Every parent’s been told at one point or another that they need to be conscious of how much screen time we give our children. While many parents do try to limit how much screen time their children get, sometimes with the never ending laundry list of things of things to do, it’s simply easier to plop the young one in front of the boob tube and let Netflix babysit for a couple hours.
However, a new study titled Screen Dependency Disorders: A New Challenge for Child Neurology published in the Journal of the International Child Neurology Association, indicated that toddlers who spent an exceptional amount of time in front of a screen directly resulted in long-term effects on his or her dietary habits, weight, and behavior in their teenage years.
Watching T.V. and other screen time activities are extremely sedentary, both physically and mentally, this lack of activity may create issues with the connectivity in the rapidly developing toddler’s brain.

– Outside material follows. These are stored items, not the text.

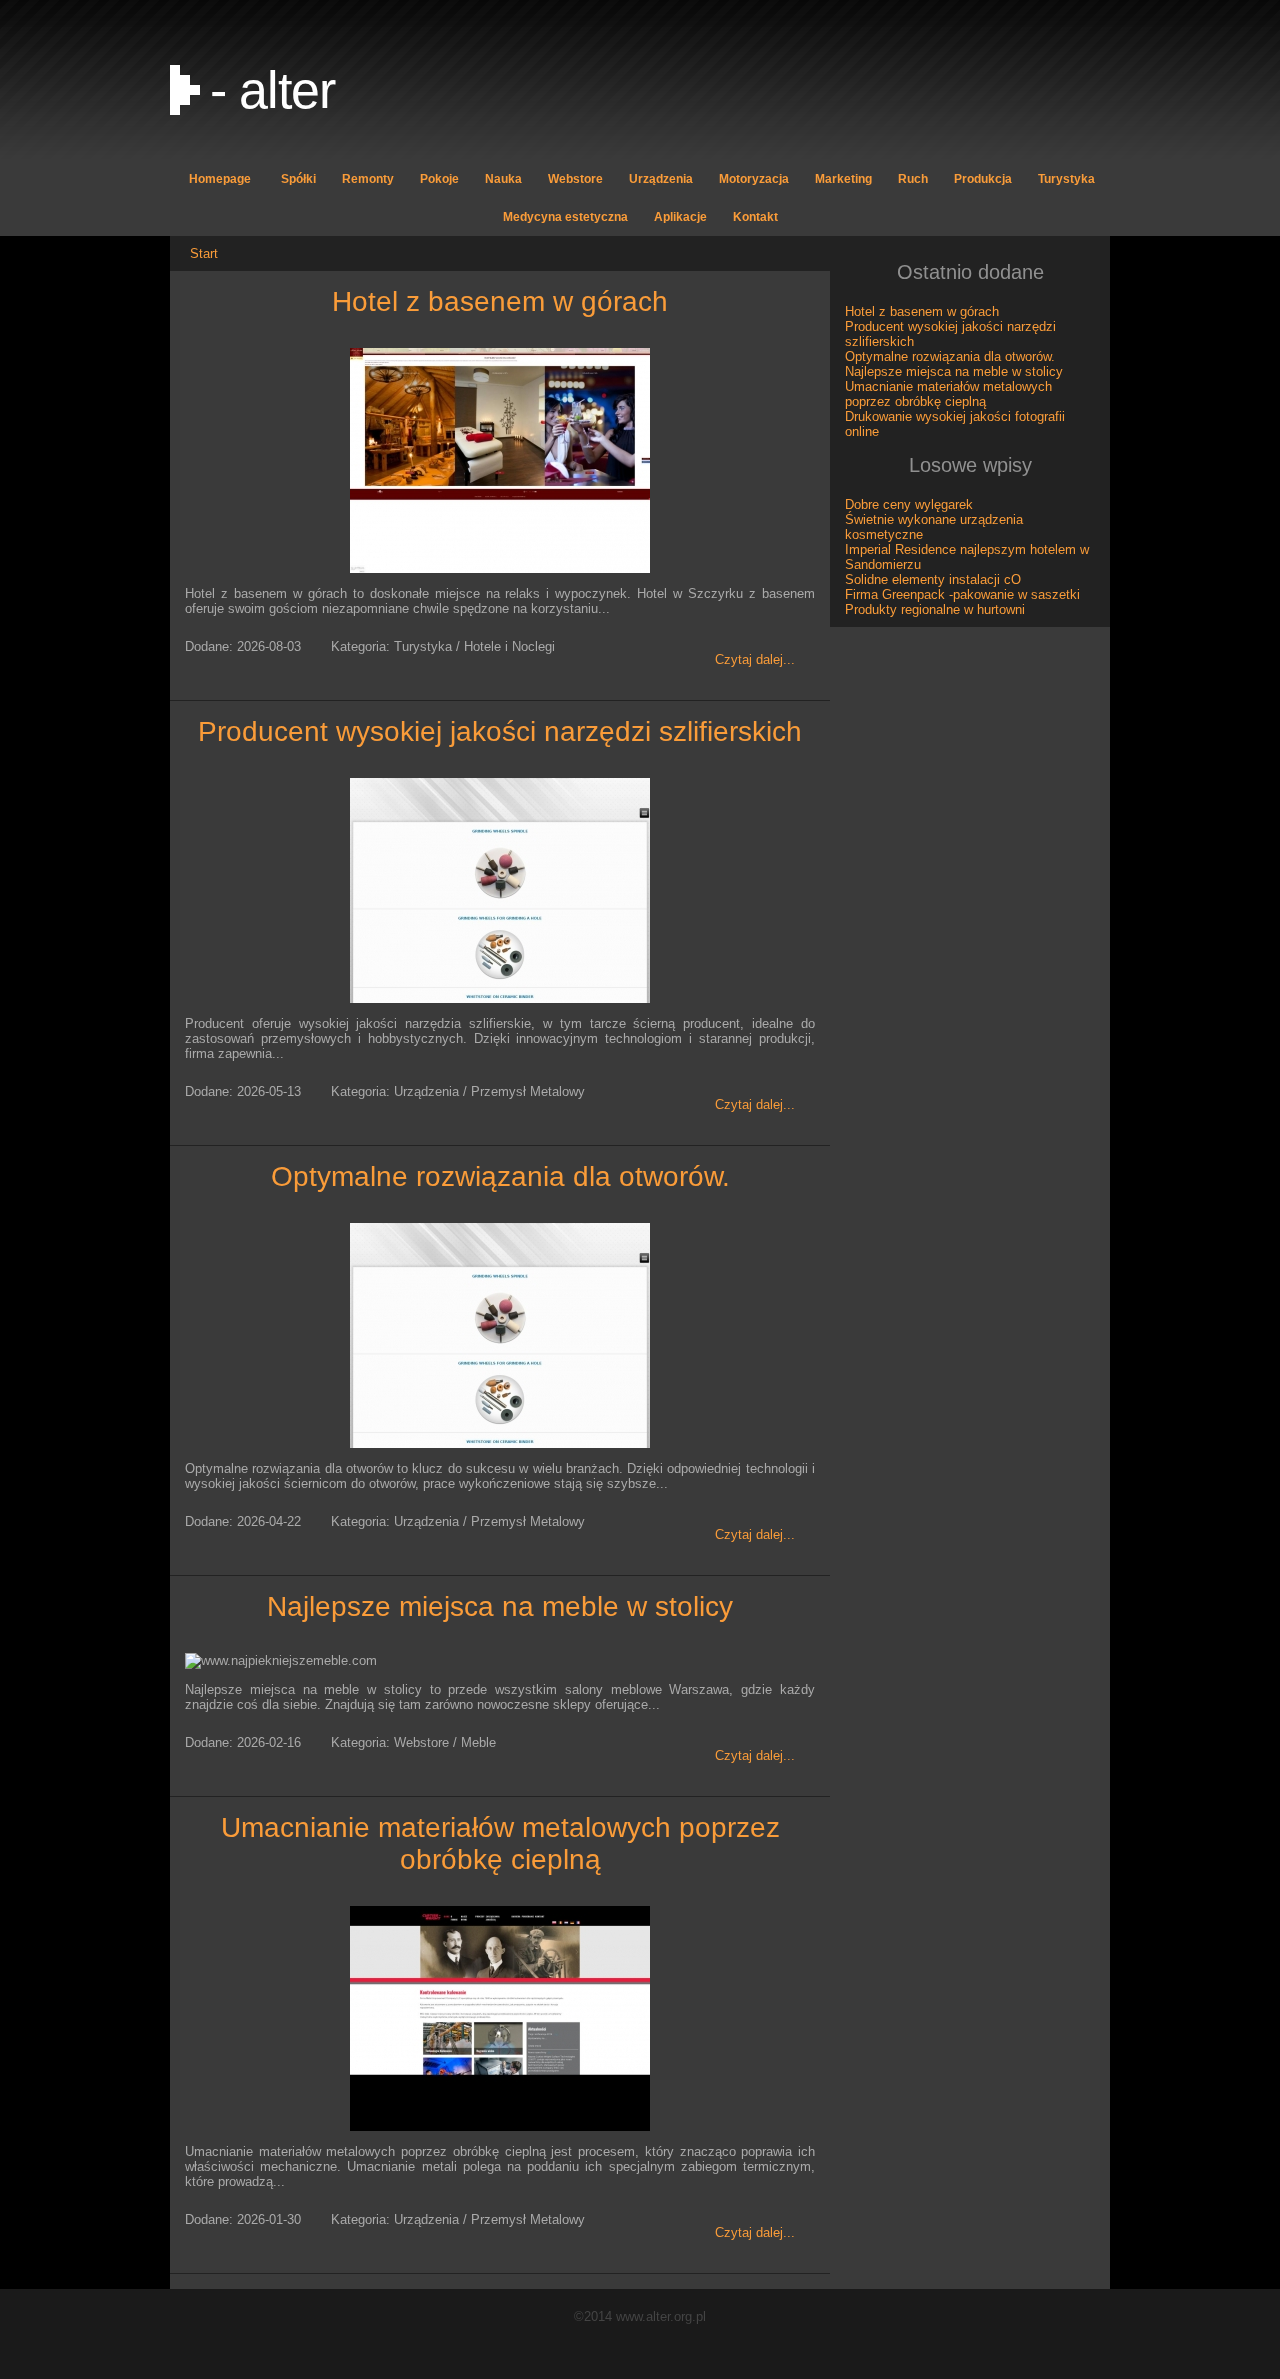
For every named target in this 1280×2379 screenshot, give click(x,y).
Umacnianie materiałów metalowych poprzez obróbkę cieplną (500, 1843)
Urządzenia (661, 179)
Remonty (368, 179)
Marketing (843, 179)
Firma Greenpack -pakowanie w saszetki (962, 594)
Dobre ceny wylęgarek (909, 504)
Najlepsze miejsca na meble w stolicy (500, 1606)
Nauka (503, 179)
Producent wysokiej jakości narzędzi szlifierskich (500, 731)
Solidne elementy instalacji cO (933, 579)
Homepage (220, 179)
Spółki (298, 179)
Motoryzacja (754, 179)
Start (204, 253)
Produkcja (983, 179)
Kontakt (755, 217)
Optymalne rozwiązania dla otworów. (500, 1176)
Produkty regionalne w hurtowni (935, 609)
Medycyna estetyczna (565, 217)
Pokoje (439, 179)
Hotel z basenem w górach (500, 301)
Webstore (575, 179)
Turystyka (1066, 179)
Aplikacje (680, 217)
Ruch (913, 179)
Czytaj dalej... (755, 659)
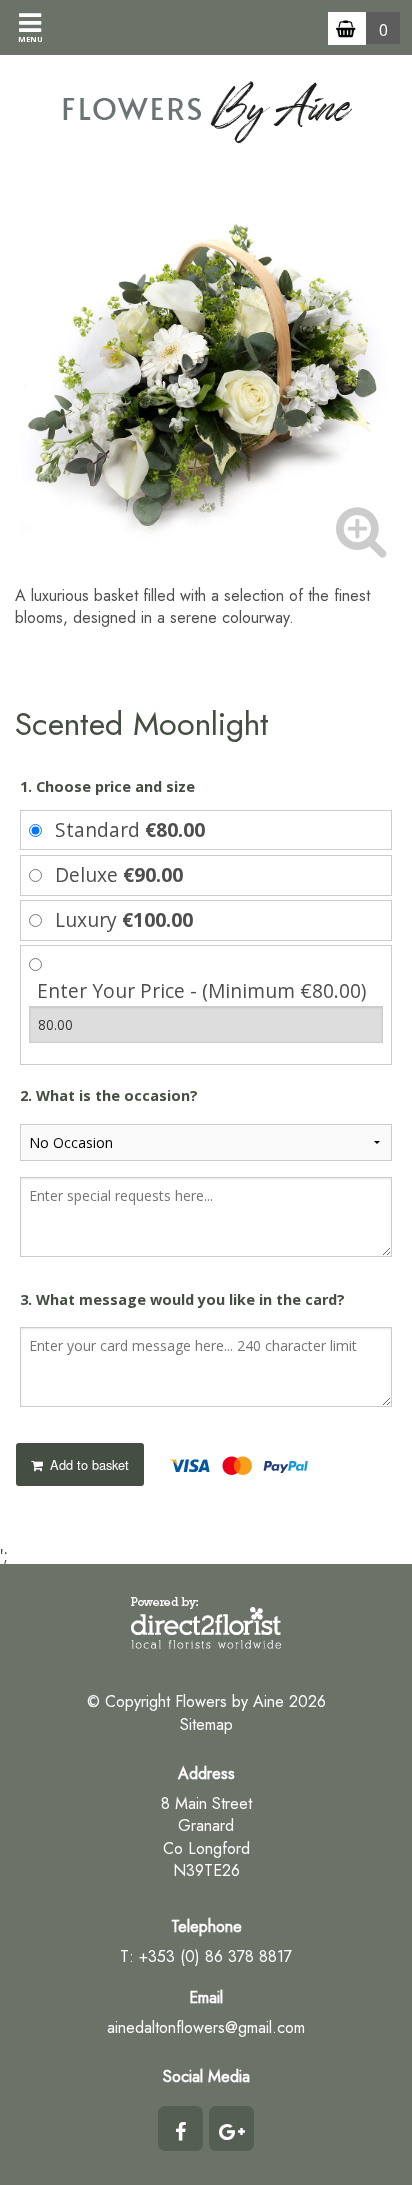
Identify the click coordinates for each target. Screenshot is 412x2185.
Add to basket (87, 1464)
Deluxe (119, 874)
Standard (130, 829)
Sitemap (206, 1724)
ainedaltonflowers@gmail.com (206, 2027)
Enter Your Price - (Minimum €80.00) (201, 990)
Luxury (124, 919)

Additionally, the study finds that exposing your child to these types of activities early on will have the potential to reinforce negative habits later on.
Physically speaking, this study has shown that excessive exposure to screens by toddlers and young school children can increase the potential for your child to develop a higher Body Mass Index (BMI) and waist size as early as the first grade.
This isn’t the first-time children’s medical professionals have urged parents to cut down on the amount of time young children spend in front of a screen. The American Academy of Pediatrics, one of the nation’s leading experts in childhood development, made the recommendation that children under five-years old shouldn’t be exposed to more than one hour of screen time a day.
The irony of this is that while parents work hard to ensure that our children are exposed to as little screen time as possible, the role technology plays in our everyday lives means that, at some point, our children will likely spend much of their day in front of a screen, like a computer at work.
Until then, however, parents should continue to try and promote activities which promote long-term healthy benefits. This will probably mean that parents, too, will need to put their screens down and give their undivided attention to their children. Parents are, after all, their children’s first role models.